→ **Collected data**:
------------
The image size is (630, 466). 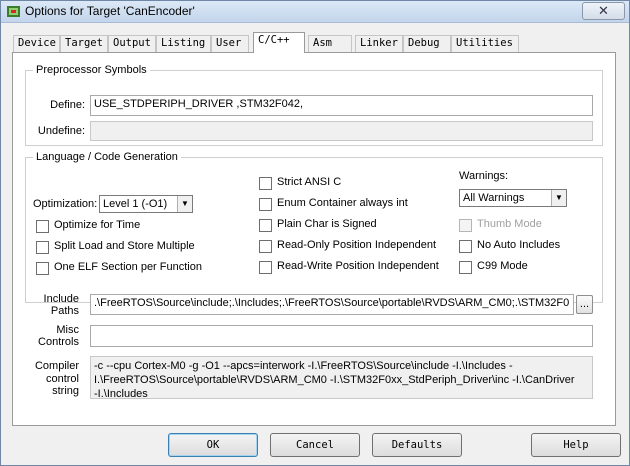 I want to click on tab-listing: Listing, so click(x=184, y=44).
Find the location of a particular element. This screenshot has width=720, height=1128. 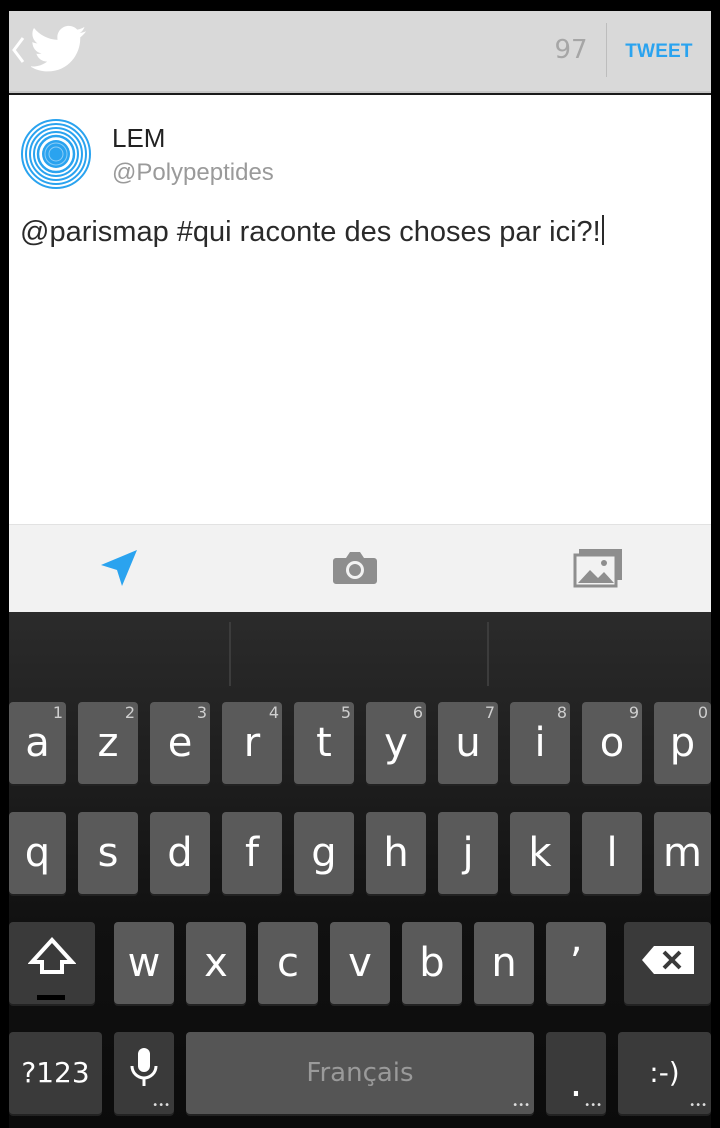

key-r: 4r is located at coordinates (252, 743).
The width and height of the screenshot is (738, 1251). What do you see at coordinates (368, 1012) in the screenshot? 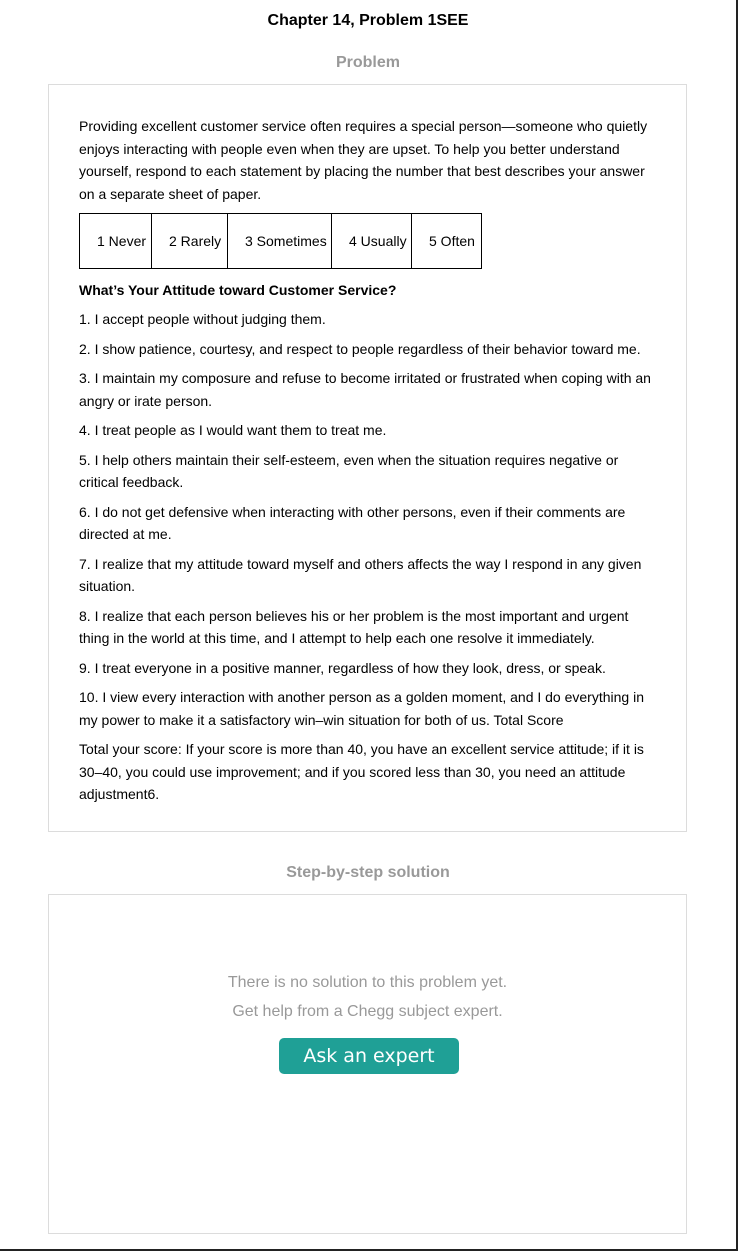
I see `expert-help-message: Get help from a Chegg subject expert.` at bounding box center [368, 1012].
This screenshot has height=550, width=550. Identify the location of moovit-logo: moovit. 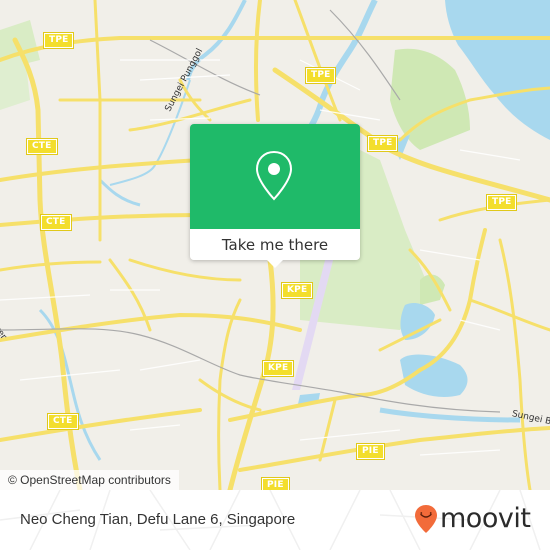
(472, 519).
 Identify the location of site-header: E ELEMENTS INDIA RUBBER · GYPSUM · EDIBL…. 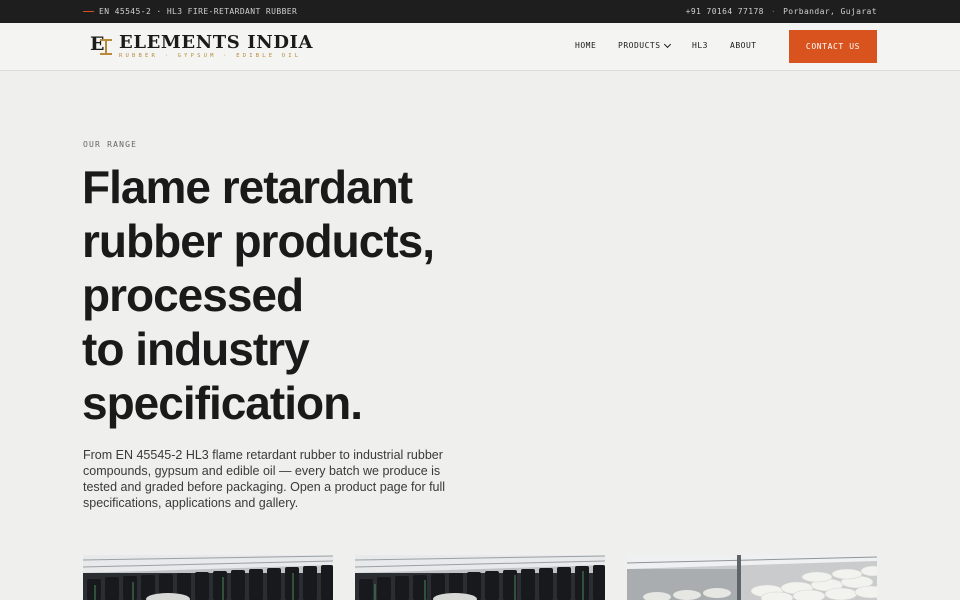
(480, 47).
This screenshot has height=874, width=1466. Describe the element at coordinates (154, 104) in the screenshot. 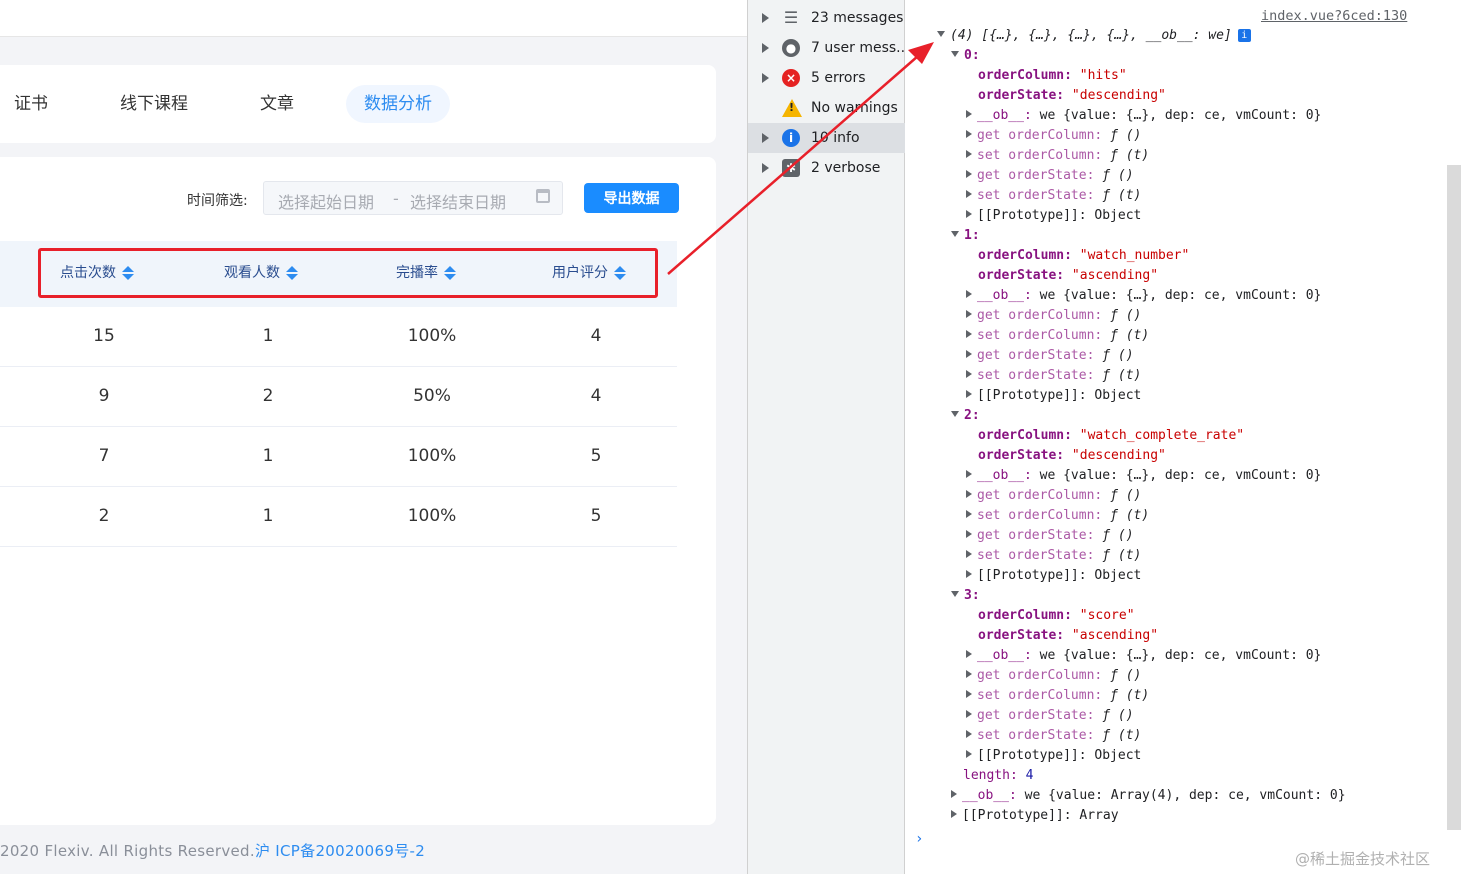

I see `tab-offline-course: 线下课程` at that location.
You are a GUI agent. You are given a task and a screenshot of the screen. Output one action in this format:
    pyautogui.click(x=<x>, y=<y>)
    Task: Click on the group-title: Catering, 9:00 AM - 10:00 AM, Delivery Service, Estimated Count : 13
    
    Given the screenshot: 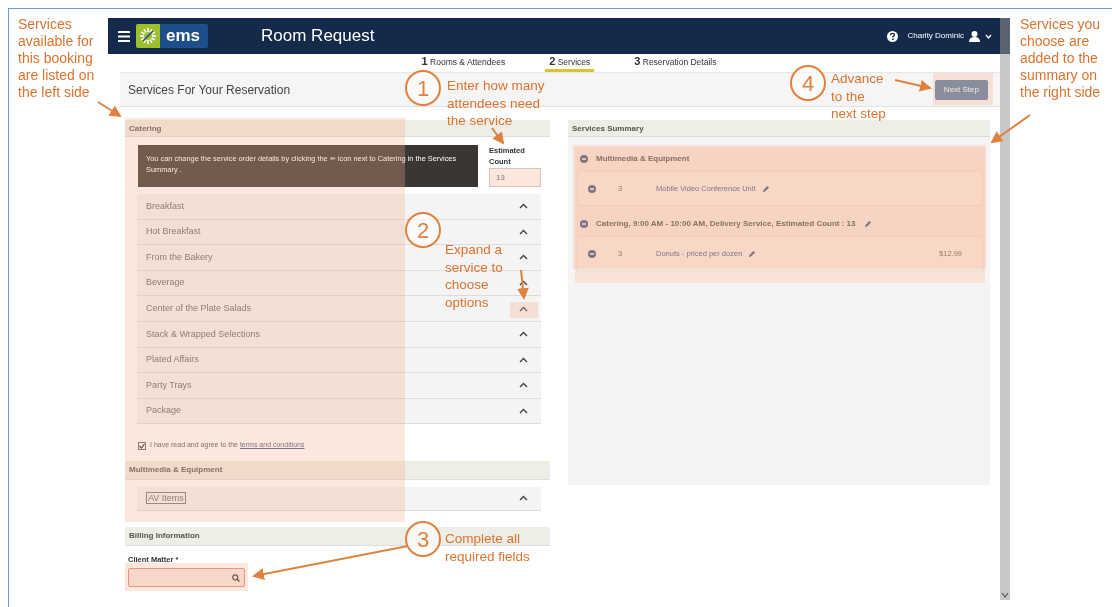 What is the action you would take?
    pyautogui.click(x=726, y=224)
    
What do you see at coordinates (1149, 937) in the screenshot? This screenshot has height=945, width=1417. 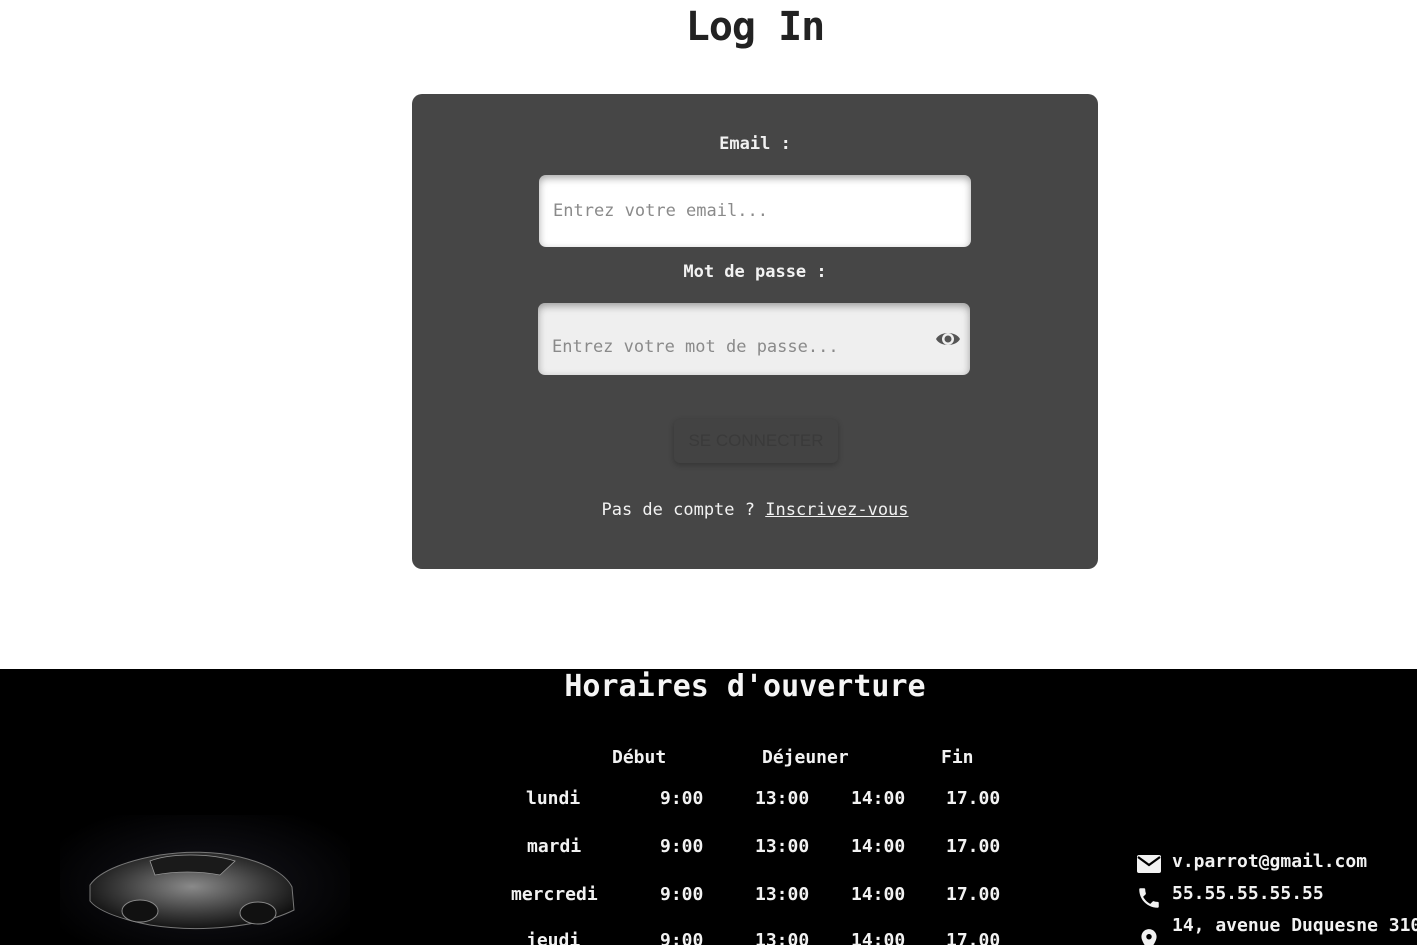 I see `location-icon` at bounding box center [1149, 937].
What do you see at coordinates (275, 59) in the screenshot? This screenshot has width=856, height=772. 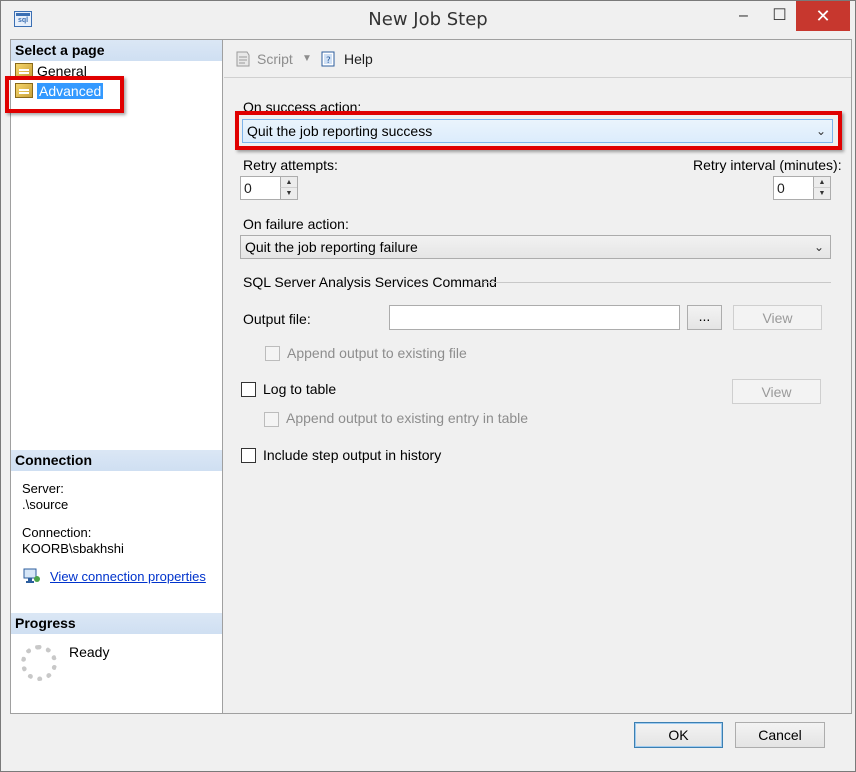 I see `script-button: Script` at bounding box center [275, 59].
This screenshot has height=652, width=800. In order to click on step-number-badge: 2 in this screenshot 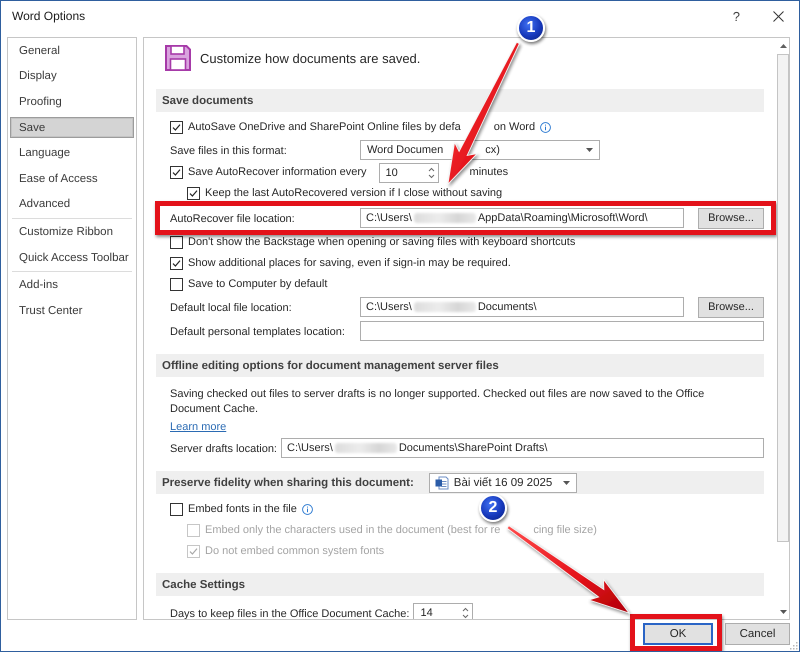, I will do `click(493, 508)`.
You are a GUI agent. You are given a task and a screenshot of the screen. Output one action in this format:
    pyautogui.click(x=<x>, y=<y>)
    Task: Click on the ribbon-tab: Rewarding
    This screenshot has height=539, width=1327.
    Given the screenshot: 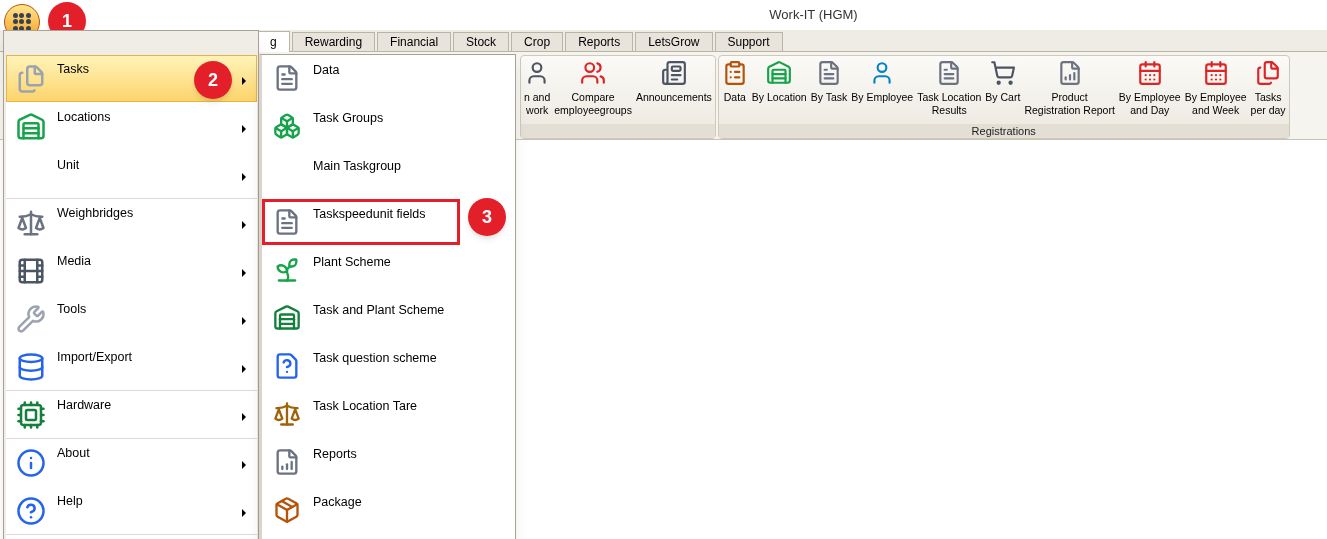 What is the action you would take?
    pyautogui.click(x=334, y=42)
    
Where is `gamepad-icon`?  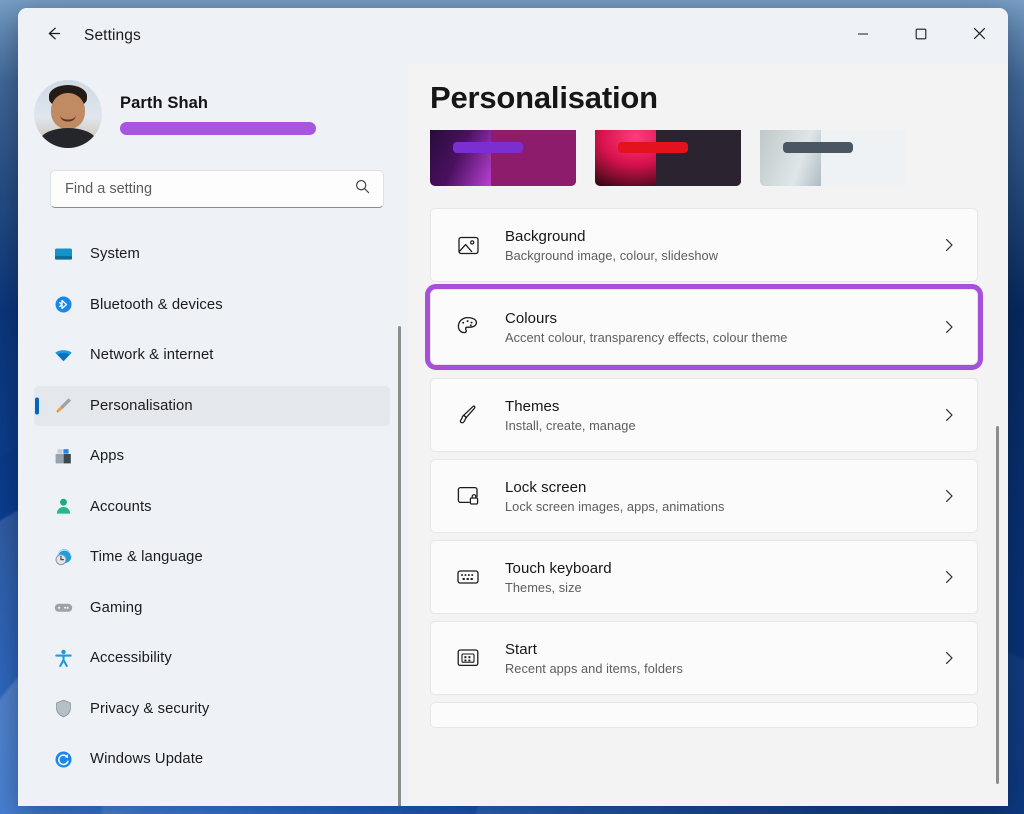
------------
→ **What to do**: Print the entries word for word, starting at the line that contains "The width and" and ending at the line that contains "center [368, 1012].", with both of those lines included. Don't include the pictures in your answer.

→ **Result below**:
The width and height of the screenshot is (738, 1251). What do you see at coordinates (368, 1012) in the screenshot? 
I see `expert-help-message: Get help from a Chegg subject expert.` at bounding box center [368, 1012].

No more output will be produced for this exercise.